El todavía presidente del Gobierno, José Luis Rodríguez Zapatero, ha inaugurado esta semana en su tierra natal, León, el
quinto Instituto Confucio en España, entidad estatal china dedicada a la difusión de la lengua y la cultura del gigante asiático en el mundo. El Instituto Confucio cuenta con 350 centros repartidos por 104 países. Dispone además de unos 10.000 profesores y medio millón de alumnos.
Por su parte, el
Instituto Cervantes, institución pública creada por España en 1991 para la promoción y la enseñanza de la lengua española y para la difusión de la cultura española e hispanoamericana, y que este martes ha celebrado la reunión anual de su patronato presidida por los Reyes, cuenta con 140 centros de los que sólo uno está en China, con menos de 2.000 docentes y algo más de 200.000 alumnos.
Se calcula que unos 1.213 millones de personas hablan chino mandarín como primera lengua frente a los 329 millones de personas que lo hacen en español, por delante de los 328 millones con los que cuenta el inglés o los 221 millones del árabe, según
Ethnologue, Languages of the World.

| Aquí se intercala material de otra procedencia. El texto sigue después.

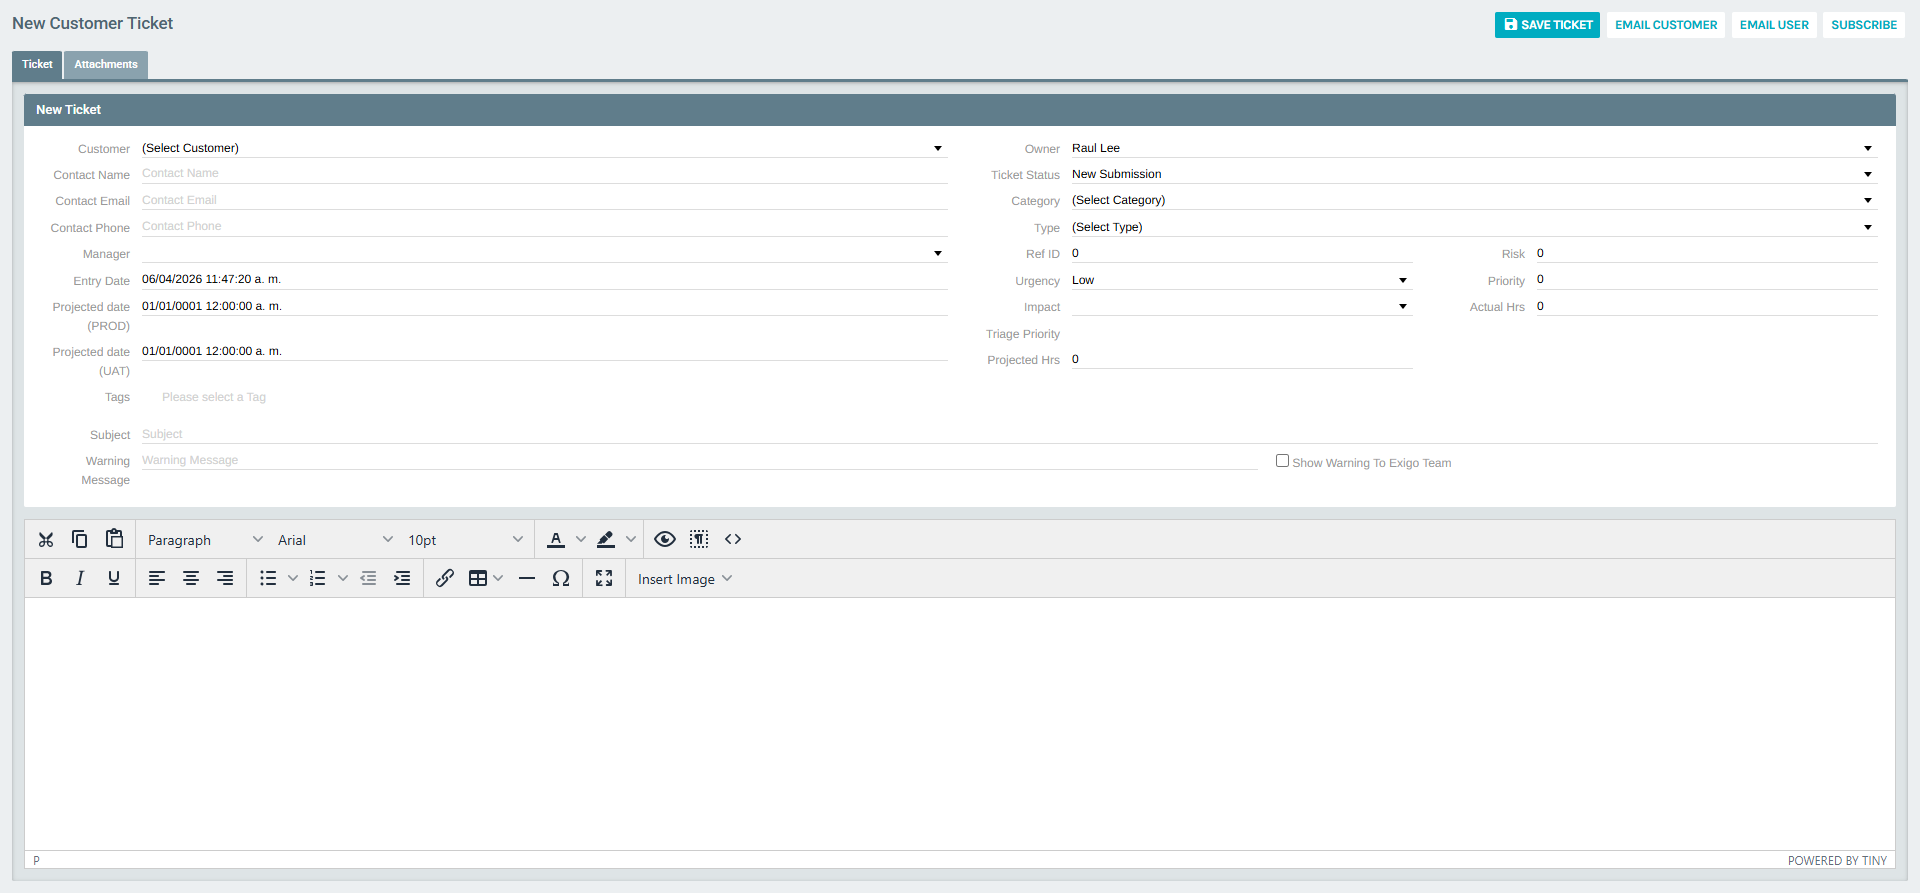Insert special character with Omega icon

(561, 579)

Además de ser el español ya la segunda lengua materna en el mundo, es el segundo idioma más estudiado después del inglés y el tercero más utilizado en Internet tras el inglés y el chino.
Cada uno que extraiga sus conclusiones. Las mías son que es bueno celebrar que el español ha superado al inglés como lengua materna más hablada, que es necesario asumir que difícilmente alcanzará al chino por una razón poblacional evidente, y que la batalla se librará en el terreno de la segunda lengua y, sin duda, de Internet. Y de ahí la importancia de que Cervantes venza a Confucio y hasta al British Council si queremos que el español cobre mayor protagonismo en las relaciones internacionales y en la Red, y que sea aún más útil su dominio en el desarrollo profesional y personal de quienes no sólo lo hablamos, sino que además lo amamos. El idioma español es probablemente lo más valioso de la
“marca España” y merece la pena potenciarlo mediante su enseñanza y difusión en el extranjero sin dejar que el gigante chino o el imperio británico coman terreno a la lengua de Cervantes.